Wat zijn de symptomen van een lateraal onderpandletsel?
Een lateraal collateraal letsel is een letsel aan het laterale collaterale ligament (LCL) in het kniegewricht. Deze kunnen variëren van ligamentstammen, waarbij de bindvezels waaruit het ligament bestaat, overbelast zijn, tot een gedeeltelijke of volledige scheur, ook bekend als een breuk. Symptomen van een lateraal collateraal letsel worden gevoeld aan de buitenkant van het kniegewricht, waar het ligament zich bevindt, en bestaan uit pijn en zwelling op de plek van het letsel, ongemak onder spanning of tijdens beweging, tederheid bij palpatie van het ligament en knie-instabiliteit en zwakte.

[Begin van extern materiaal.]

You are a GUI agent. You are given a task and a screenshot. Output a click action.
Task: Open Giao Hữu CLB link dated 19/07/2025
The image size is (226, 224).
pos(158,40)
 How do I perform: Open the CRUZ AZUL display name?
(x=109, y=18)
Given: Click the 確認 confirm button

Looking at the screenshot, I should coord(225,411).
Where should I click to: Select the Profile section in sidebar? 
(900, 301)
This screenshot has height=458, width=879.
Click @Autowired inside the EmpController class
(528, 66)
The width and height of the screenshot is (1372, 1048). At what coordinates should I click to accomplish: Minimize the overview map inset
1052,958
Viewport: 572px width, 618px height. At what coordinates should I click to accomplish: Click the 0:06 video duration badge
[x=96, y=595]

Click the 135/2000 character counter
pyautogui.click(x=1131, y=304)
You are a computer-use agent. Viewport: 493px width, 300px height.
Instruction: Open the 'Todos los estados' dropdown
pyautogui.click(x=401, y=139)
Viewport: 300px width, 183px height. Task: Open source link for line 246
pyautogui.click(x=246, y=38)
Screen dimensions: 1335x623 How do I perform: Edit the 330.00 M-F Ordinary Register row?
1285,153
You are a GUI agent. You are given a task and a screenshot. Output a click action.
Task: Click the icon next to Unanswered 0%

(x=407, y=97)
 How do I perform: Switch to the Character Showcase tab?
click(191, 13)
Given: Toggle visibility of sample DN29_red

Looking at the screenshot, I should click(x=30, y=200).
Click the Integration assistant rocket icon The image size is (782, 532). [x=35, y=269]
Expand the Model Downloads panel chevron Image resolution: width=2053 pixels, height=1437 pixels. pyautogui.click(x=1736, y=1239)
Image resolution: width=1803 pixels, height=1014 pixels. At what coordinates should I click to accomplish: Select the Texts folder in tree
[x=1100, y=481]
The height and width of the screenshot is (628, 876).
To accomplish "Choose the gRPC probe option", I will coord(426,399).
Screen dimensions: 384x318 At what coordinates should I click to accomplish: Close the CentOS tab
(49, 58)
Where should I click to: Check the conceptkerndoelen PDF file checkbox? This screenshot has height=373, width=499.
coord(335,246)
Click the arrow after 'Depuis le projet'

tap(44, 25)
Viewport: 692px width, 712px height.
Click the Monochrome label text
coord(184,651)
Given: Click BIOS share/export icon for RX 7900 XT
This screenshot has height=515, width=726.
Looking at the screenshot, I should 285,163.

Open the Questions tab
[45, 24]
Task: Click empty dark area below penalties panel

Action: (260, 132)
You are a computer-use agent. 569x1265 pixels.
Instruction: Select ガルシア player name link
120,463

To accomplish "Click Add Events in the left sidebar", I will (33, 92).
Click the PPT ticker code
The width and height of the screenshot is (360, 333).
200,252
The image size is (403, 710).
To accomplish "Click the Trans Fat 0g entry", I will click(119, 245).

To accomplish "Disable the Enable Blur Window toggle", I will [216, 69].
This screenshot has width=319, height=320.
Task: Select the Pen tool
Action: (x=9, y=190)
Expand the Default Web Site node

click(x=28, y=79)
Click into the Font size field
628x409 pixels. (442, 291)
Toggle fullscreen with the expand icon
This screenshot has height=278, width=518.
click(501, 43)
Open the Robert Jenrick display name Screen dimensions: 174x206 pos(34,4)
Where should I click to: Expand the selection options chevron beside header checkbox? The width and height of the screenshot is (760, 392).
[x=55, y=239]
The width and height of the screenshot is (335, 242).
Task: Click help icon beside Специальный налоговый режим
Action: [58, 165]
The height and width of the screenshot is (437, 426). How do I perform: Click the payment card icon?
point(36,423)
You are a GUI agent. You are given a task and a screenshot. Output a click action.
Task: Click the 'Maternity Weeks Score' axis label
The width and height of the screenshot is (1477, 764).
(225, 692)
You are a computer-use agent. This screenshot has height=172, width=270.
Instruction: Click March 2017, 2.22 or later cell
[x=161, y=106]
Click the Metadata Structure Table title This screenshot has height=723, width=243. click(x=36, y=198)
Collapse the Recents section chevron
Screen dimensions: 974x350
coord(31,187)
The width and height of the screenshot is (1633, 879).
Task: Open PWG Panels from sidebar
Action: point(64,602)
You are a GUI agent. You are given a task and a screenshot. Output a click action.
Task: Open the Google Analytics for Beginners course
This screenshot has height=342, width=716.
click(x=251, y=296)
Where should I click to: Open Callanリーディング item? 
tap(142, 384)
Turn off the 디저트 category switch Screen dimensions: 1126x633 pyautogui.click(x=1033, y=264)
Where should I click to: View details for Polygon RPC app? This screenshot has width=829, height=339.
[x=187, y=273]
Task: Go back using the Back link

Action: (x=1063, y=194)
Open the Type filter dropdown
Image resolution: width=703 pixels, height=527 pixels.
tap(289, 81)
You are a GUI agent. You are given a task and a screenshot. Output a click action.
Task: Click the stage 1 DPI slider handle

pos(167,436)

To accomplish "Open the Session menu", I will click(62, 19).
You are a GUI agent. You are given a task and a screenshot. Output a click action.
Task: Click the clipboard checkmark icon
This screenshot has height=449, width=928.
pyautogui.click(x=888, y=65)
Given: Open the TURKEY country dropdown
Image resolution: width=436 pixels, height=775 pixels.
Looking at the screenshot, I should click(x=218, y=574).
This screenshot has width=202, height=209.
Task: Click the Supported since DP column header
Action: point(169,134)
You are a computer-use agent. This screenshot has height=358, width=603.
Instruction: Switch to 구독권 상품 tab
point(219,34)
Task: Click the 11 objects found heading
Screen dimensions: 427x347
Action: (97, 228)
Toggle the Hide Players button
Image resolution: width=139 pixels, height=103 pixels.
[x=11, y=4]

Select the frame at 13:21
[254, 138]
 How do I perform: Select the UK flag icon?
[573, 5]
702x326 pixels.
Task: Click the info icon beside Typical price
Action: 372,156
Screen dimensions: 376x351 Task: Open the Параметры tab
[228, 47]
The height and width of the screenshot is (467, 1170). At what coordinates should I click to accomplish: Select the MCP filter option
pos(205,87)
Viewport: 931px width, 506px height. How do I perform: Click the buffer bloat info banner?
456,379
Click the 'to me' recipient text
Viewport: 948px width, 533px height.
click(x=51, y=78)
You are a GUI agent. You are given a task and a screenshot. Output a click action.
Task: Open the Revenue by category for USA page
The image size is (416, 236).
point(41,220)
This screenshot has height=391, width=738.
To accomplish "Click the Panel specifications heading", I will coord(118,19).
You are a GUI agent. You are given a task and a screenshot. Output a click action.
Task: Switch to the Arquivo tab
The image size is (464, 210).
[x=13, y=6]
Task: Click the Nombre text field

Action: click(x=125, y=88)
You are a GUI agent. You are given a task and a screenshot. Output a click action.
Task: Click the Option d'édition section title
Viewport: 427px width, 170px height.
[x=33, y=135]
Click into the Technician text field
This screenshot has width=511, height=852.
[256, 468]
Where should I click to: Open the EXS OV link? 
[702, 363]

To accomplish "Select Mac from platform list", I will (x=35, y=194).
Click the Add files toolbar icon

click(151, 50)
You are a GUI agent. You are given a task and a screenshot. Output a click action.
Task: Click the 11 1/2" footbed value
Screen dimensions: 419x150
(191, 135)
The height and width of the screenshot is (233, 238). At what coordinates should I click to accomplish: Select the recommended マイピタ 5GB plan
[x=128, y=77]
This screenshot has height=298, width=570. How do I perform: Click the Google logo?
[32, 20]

Ook bekend als het fibulaire collaterale ligament omdat het aan dezelfde kant als het fibula-bot in het onderbeen wordt gevonden, bevindt de LCL zich aan de buitenkant van het kniegewricht. Het wordt beschouwd als een extracapsulair ligament omdat het zich buiten de gewrichtscapsule bevindt. De LCL loopt verticaal en iets naar achteren langs de zijkant van de knie, en is afkomstig van de laterale epicondyle van het dijbeen, het afgeronde botuitsteeksel aan de basis van het dijbeen aan de buitenkant van de dij, net boven en naar de buitenkant van de knie . Vervolgens hecht het zich aan het laterale oppervlak van het hoofd van de fibula, net onder en aan de buitenkant van de knie. Dit ligament is enigszins vrij zwevend langs de zijkant van de knie, omdat het niet langs zijn lengte is verbonden met enige interne structuren van het gewricht en als zodanig relatief kwetsbaar is voor een lateraal collateraal letsel.
Een LCL-blessure komt meestal op drie manieren voor. Het kan gebeuren door een directe slag op het been, met name naar de binnenkant van de knie, zoals bij contactsporten. In voetbal bijvoorbeeld, kan een schop of een botsing die de knie naar buiten duwt, waardoor de LCL voorbij zijn normale bereik wordt uitgerekt, tot een spanning of scheur leiden. Een andere oorzaak van lateraal collateraal letsel is een contactloos letsel veroorzaakt door een plotselinge beweging, zoals draaien of vallen. Deze kunnen voorkomen bij atleten, zoals voetbalspelers die abrupte snijbewegingen maken, of bij ouderen, die bij een val vatbaar kunnen zijn voor gewrichtsblessures. Een laatste oorzaak van LCL-letsel is door overmatig gebruik na verloop van tijd, zoals bij atleten die het ligament tijdens frequente, repetitieve bewegingen mild overstrekken, wat kan leiden tot spanningen of geleidelijk scheuren.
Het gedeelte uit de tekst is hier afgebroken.